有研究显示，用MSCs移植治疗不同的可导致骨代谢紊乱的炎性疾病，如原发/继发性骨质疏松症及RA等以修复其骨质丢失。将MSCs移植疗法用于糖皮质激素诱导的骨质疏松模型动物，并以佐剂诱导关节炎小鼠模型［15］及系统性红斑狼疮模型MRL/lpr小鼠［13］，发现其可促进骨基质的形成并抑制骨再吸收过程，然而，MSCs移植的治疗靶点尚未证实。Ma等［13］将健康人类的MSCs移植于MRL/lpr小鼠，发现其治疗靶点为小鼠的BMMSCs。在SLE患者及MRL/lpr小鼠模型中，骨髓中促炎细胞因子IL-17水平升高，可促进BMMSCs的破骨细胞诱导能力，而 hMSCs移植后 IL-17水平降低，BMMSCs的功能恢复正常，从而维持骨质的稳态。Park等［23］用 TGF-β 转导的 MSCs对 DBA/1J大鼠建立的CIA模型进行干预，发现其可抑制大鼠关节炎的进展并减少骨及软骨的破坏。此外，TGF-β转导的MSCs还可抑制破骨细胞的分化，因此推测TGF-β可诱导 MSCs的抗破骨细胞形成能力。Koizumi等［24］将来源于骨关节炎 (osteoarthritis，OA)或RA患者的滑液间充质干细胞移植于RA/OA患者，发现患者关节软骨损伤程度明显缓解。这些体内研究表明，MSCs移植可通过抑制破骨细胞形成而减少受体骨与软骨的破坏，且TGF-β转导后MSCs的抗破骨细胞形成能能力增强。此外多项研究表明，将MSCs移植至野生型老鼠后并不能对其骨代谢产生影响，证明受体的炎性环境在MSCs移植后的骨代谢修复过程中发挥重要作用。

5 结论

基于上述研究结果，可以发现MSCs对破骨细胞的形成具有双重作用，这种作用依赖于其所处的微环境。在实验培养基中不加入或仅加入少量的M-CSF及RANKL等促破骨细胞形成因子后，MSCs可刺激破骨细胞的形成。然而，在实验培养基中加入大量的M-CSF及RANKL等促破骨细胞形成因子后，MSCs可抑制破骨细胞的形成。

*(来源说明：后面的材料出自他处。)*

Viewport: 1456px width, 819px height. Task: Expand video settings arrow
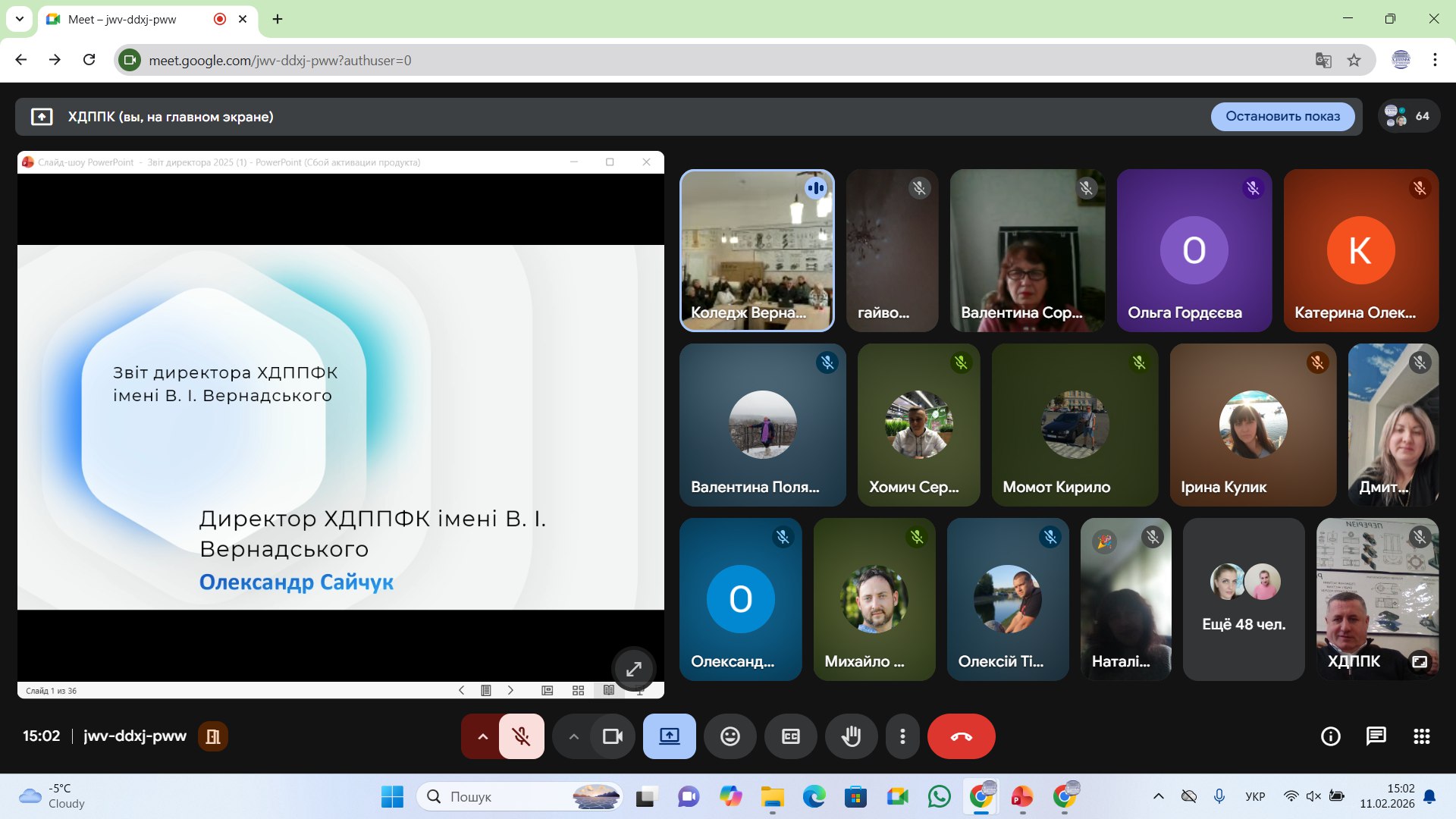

将TNF-α加入MSCs/单核细胞培养基可使得MSCs促破骨细胞形成作用转变为抑制作用;在诱导破骨细胞形成的培养基中加入MSCs可显著抑制破骨细胞的形成。因此，可以假设，在培养基中加入高质量浓度的促破骨细胞形成因子来模拟体内的炎性病理环境可刺激MSCs发挥其抑制破骨细胞形成作用，这种假设为治疗炎症诱导的骨质丢失提供了新的思路，但其可能性有待于进一步研究加以证明。